Supporting Hilary’s plans and Kartik’s success

Part of this second chance for inmates and ex-offenders after release involves the PAP Government providing the next step allied alongside community partners and with the Singapore Workforce Skills Qualification national credential system for workforce-relevant jobs. 

Take Ms Hilary, who participated in the YRCC this year making excellent nasi lemak balls.     

“Since Hilary was 5, she would help out at her grandmother’s nasi lemak stall. Unfortunately, her grandmother passed on when she was 16, but having helped out for 10-plus years with her grandmother, she had gained the know-how of cooking nasi lemak, albeit informally,” shared SMS Khor. 

Source: Yellow Ribbon Singapore / Facebook 

“Hilary plans to join HCSA Academy Culinary Training Centre to pursue a WSQ Higher Certificate in Food Services upon release. I’m very heartened by this. I’m particularly glad to hear that she hopes to follow her grandmother’s footsteps to open a Nasi Lemak stall and is already taking active steps to fulfil this ambition.” 

These next, continually-supported steps can take not only well-advised women far.  

Motivated men can go places too, like a certain Mr Karthik has. 

“Upon his release in 2019, he pursued a diploma in Culinary Arts and went on to work in several F&B establishments,” said SMS Khor of this inspiring ex-offender.   

“Today, he is an executive sous-chef in a fine dining restaurant. He has also appeared on a Vasantham cooking show and represented HCSA as part of the President’s Challenge Award.” 

Kartik is among many ex-offenders who show that you are not defined by your past, and anyone who works hard on their goals can create their own success,” emphasised SMS Khor. 

The ripple effect of second chances 

YRCC’s organiser Yellow Ribbon Singapore (YRS), which is a statuary board set up by the PAP Government, supports this hard work and motivation. YRS raises awareness and acceptance for ex-offenders as well as takes action for these fellow Singaporeans, so that they are included back into society.   

Singapore’s two-year reoffending rate was at 20 per cent in 2021 (a 30-year low and very good compared to the rest of the world), in fact.

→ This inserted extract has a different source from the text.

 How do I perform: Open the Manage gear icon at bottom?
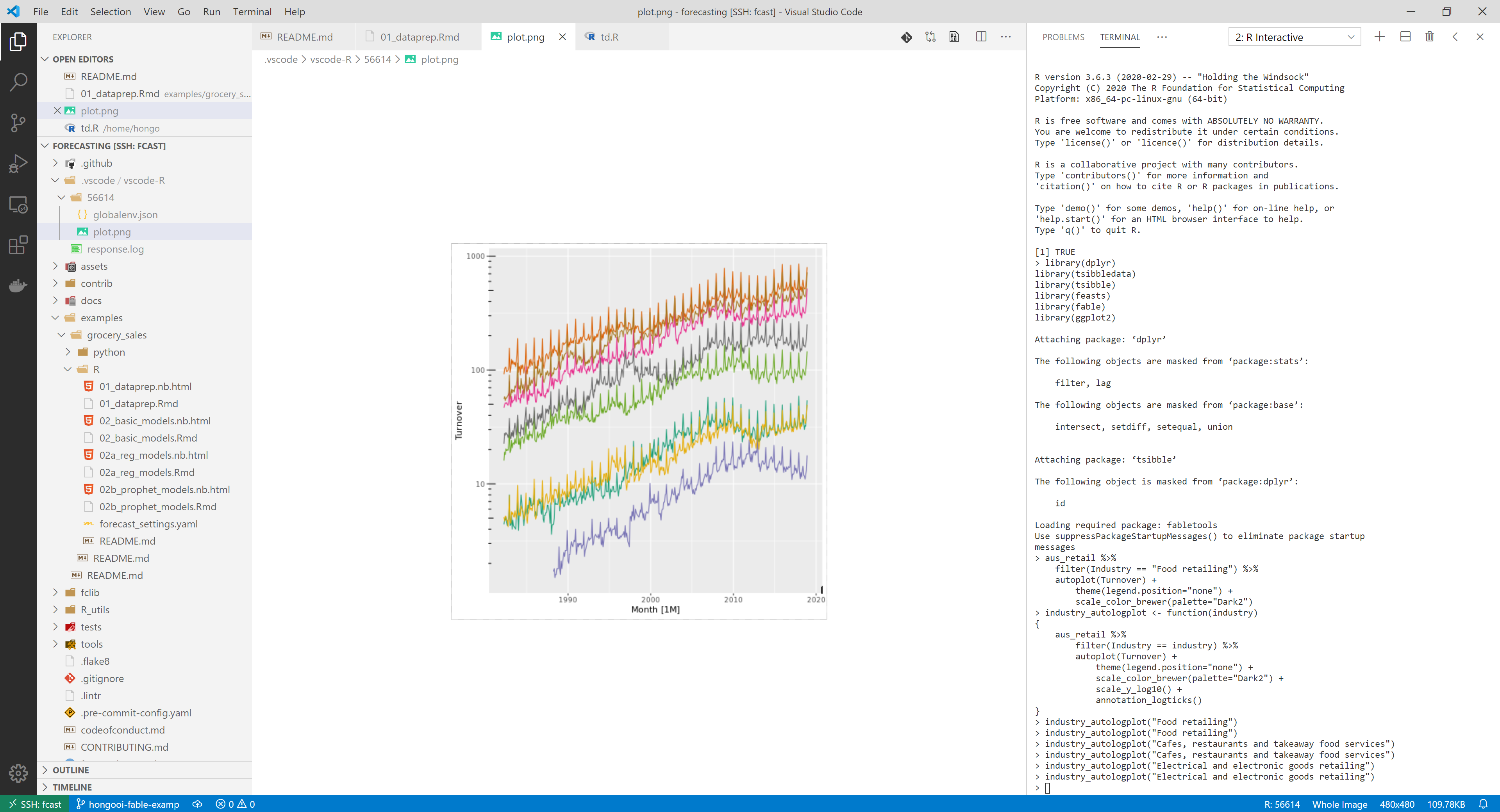tap(19, 773)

YRS’s efforts to help ex-offenders get back on their feet like the YRF STAR Bursary and the annual Yellow Ribbon Race around Changi Prison have helped here.  

In particular, a stable job from understanding employers does break vicious cycles of life, preventing people from sliding into crime once more and helping them support their loved ones. 

Especially now, with difficult times ahead globally.  

Source: Yellow Ribbon Singapore / Facebook 

“We all have a role to play in supporting our ex-offenders as they reintegrate into the community,” said SMS Khor.  

“When you offer our ex-offenders a second chance, you create a ripple effect, inspiring others to do the same.”